CEO Erik Podzuweit confirmed to TechCrunch that the Series D was made at a post-money valuation €400 million ($460 million).
The investment is coming from a mix of new and existing investors, including BlackRock, HV Holtzbrinck Ventures and Tengelmann Ventures. It brings the total raised by the startup to €116 million ($133 million).
The last several years have seen a veritable explosion of startups — and banks, often tapping technology built by startups, as is the case with Scalable — building financial technology tools that help people bypass slow, costly, and often less transparent legacy banking services. In place of the incumbents, startups are developing apps and web-based platforms to help users make faster, cheaper and (critically) more financial transactions.
That trend has been accelerated significantly in the last few months, where people are spending a lot more time in front of screens at home as part of social distancing orders to contain the spread of the novel coronavirus. Services that used to be conducted in person are shifting to being carried out online: that was already a trend before the health pandemic, of course, but now with more limited options, people are making the shift faster.
It seems that this is even the case in the world of investing apps.
Despite the wider economic downturn spurred by the global health pandemic, those who have the money to make investments are still doing so, not just to capture new opportunities that are arising, but also to move away from investments that might be less fruitful in the current climate.
It seems ironic for a startup to set out to “democratise” services for wealth management — one way that Scalable likes to describe its service — considering that wealth management is not something that the majority of people will ever have the means to need to think about, but the trend seems to play out at all levels of the economy.
And that means startups are raising money to meet that demand to disrupt traditional brokers.
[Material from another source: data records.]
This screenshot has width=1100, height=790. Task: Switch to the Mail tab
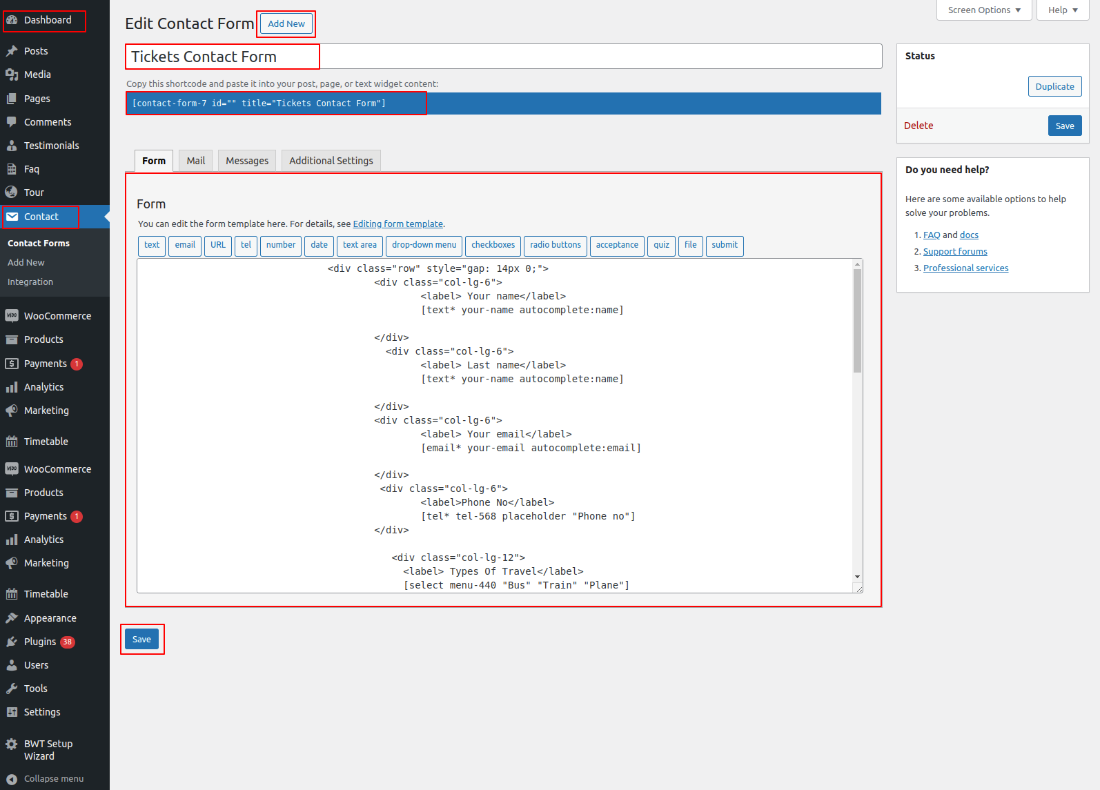195,161
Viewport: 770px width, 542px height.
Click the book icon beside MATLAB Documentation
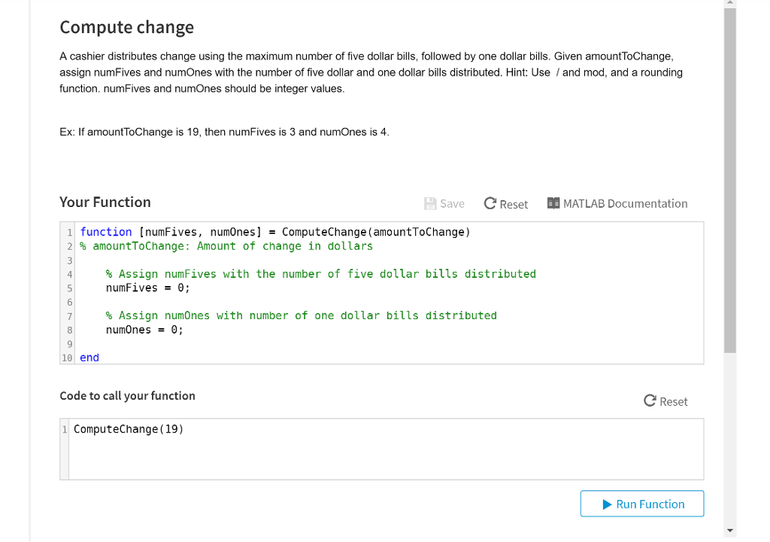[554, 203]
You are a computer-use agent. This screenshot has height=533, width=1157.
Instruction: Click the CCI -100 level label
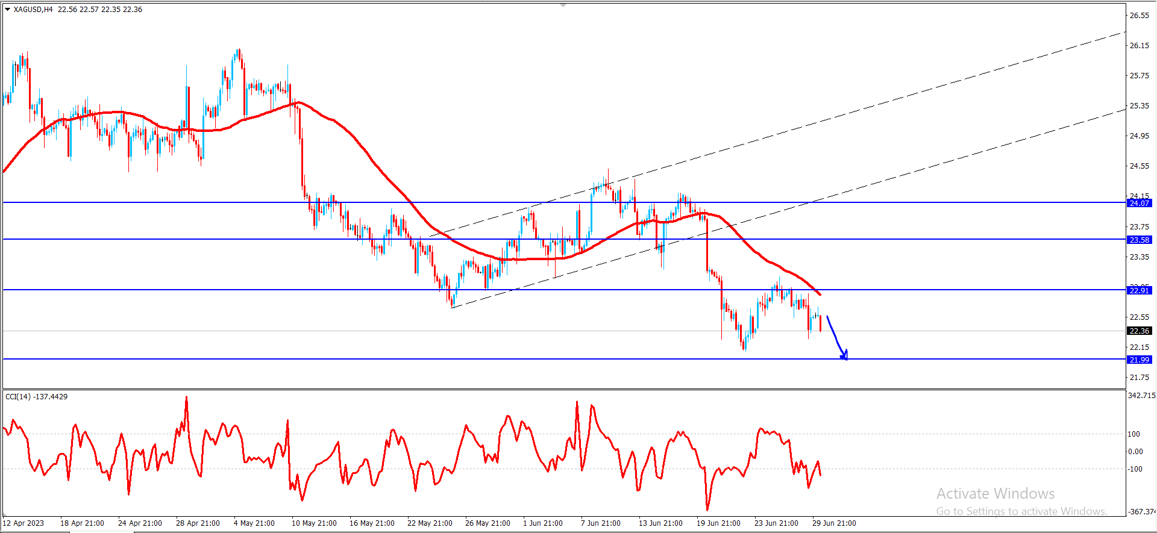(x=1135, y=469)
One of Scalable’s direct competitors, Trade Republic, announced a fundraise of $67 million just in April. Others in the same space that are also on the radar of VCs include Bux, YieldStreet (out of the US), Parallel Markets, Freetrade, Revolut and Robinhood.
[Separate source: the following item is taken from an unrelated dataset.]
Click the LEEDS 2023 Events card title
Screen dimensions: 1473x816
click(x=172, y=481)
“In times of Covid-19, our funding round is a powerful signal; it shows that our focused, digital business model is convincing the investors,” Podzuweit, co-founder and co-CEO of Scalable Capital, said in a statement.
To date, Scalable has built its business out as both a B2B and B2C service. For the former, it sells its tech to banks who want to offer a “robo advisor” option to its investor customers. Partners in that business include a mix of huge banks and other startups, among them Barclays, Gerd Kommer Capital, Raiffeisen Banking Group Austria, Raisin, ING Deutschland, Siemens Private Finance, the Openbank digital bank from Santander, Targobank from French Crédit Mutuel, Oskar and Baader Bank.
The B2C service, which was only launched in June, offers a service directly to investors themselves. It sounds like it has been growing very quickly in the month or so it’s been in the market. In an email exchange, Podzuweit — who co-founded the company in 2014 with Florian Prucker, Adam French (previously at Goldman Sachs) and Professor Dr. Stefan Mittnik (an academic who is the current Chair of Financial Econometrics and Director of the Center for Quantitative Risk Analysis at the Ludwig-Maximilians-University in Munich) — said that the B2C and B2B businesses are roughly at a 50/50 rate in terms of revenues at the moment.
The B2C service branded “Prime Broker” offers flat-rate trades, and Scalable says that on average users of it service are about 10 years younger than those for its wealth management service (no surprise there, since it’s likely that older people who have accrued more wealth will be the most likely targets for something aimed at “wealth management”). It underscores the opportunity for growth into new customer segments that Scalable wants to target with this funding.